Search code examples
pythonpython-3.xcsvduplicatesexport-to-csv

Find Duplicates from columns in CSV and Remove before write


I'm creating a csv file from reading multiple text file i have created as below

Col1,  Col2,  Col3,  Col4
name1, copy, create, copy
       cut           paste

name2, data, null , data
       cut           cut

i want to remove duplicates from column4 comparing with column2 before writing to csv. like above from row1, column4 should only be paste like wise in row2, column4 should be empty

desired output be like:

Col1,  Col2,  Col3,  Col4
name1, copy, create, paste
       cut           

name2, data, null , 
       cut           

i have something like below

stat2 = 'Col1,Col2,Col3,Col4\n'
text_file=os.listdir('.data/')
for pack in text_file:
    file = open("./data/"+ pack, "r")
    perp = file.read()
stat2 += pack + ',"'

#I'm iterating through different set of list and matching with all multiple files.
for word in package:
    stat2 += word + "\n"
stat2 += '","'

for word in data:
    stat2 += word + "\n"
stat2 += '","'

for word in file:
    stat2 += word + "\n"
stat2 += '"' + "\n"

f = open("data/csv_file.csv", "w")
f.write(stat2)

I want to remove duplicates before writing it to csv. Can anyone please suggest any update on this.
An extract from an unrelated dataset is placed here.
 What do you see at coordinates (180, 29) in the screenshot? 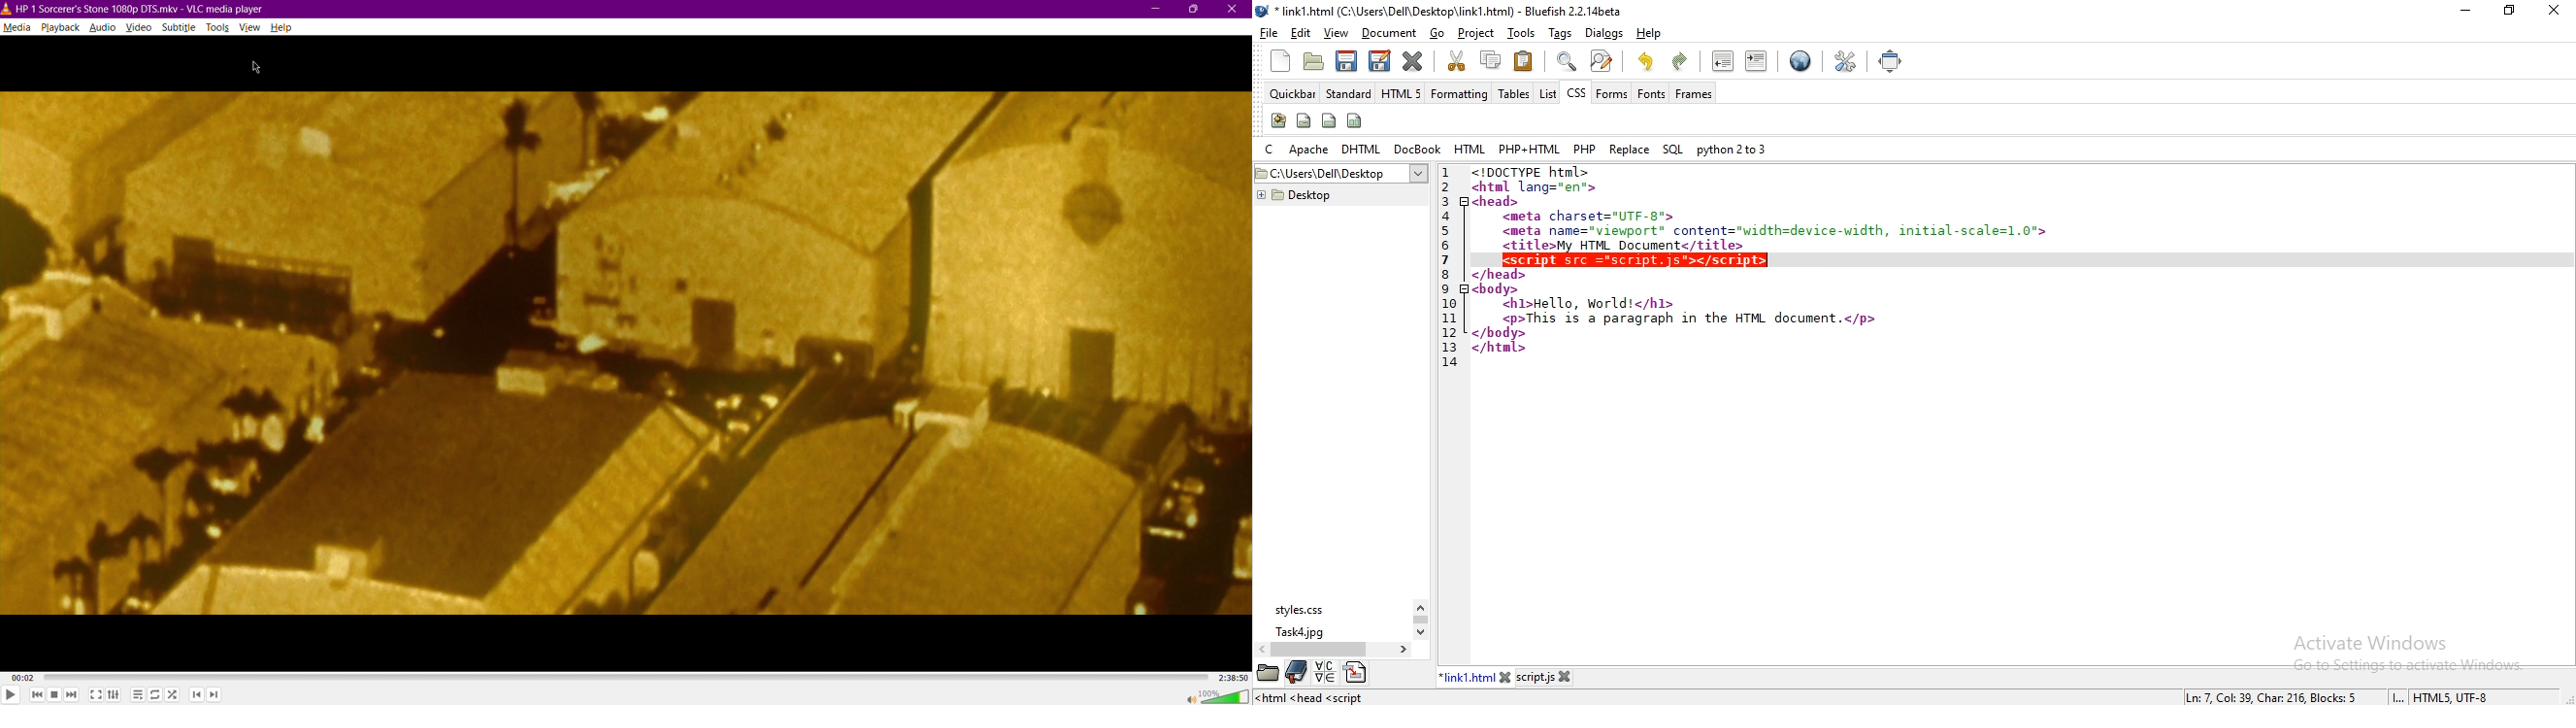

Thanks


Solution

  • the question is not very clear. however what you can generally do is compare and edit the elements of one list with another list and remove the duplicates from the target list. suppose in this instance, col2 is the target list:

    col1 = ['copy','create','cut']
    col2 = ['copy','create','cut','delete']
    

    you can use a list comprehension to create a new list that has only the unique values:

    col2 = [i for i in col2 if i not in col1 ]
    

    and then if you print the result, you'll get this for col2:

    ['delete']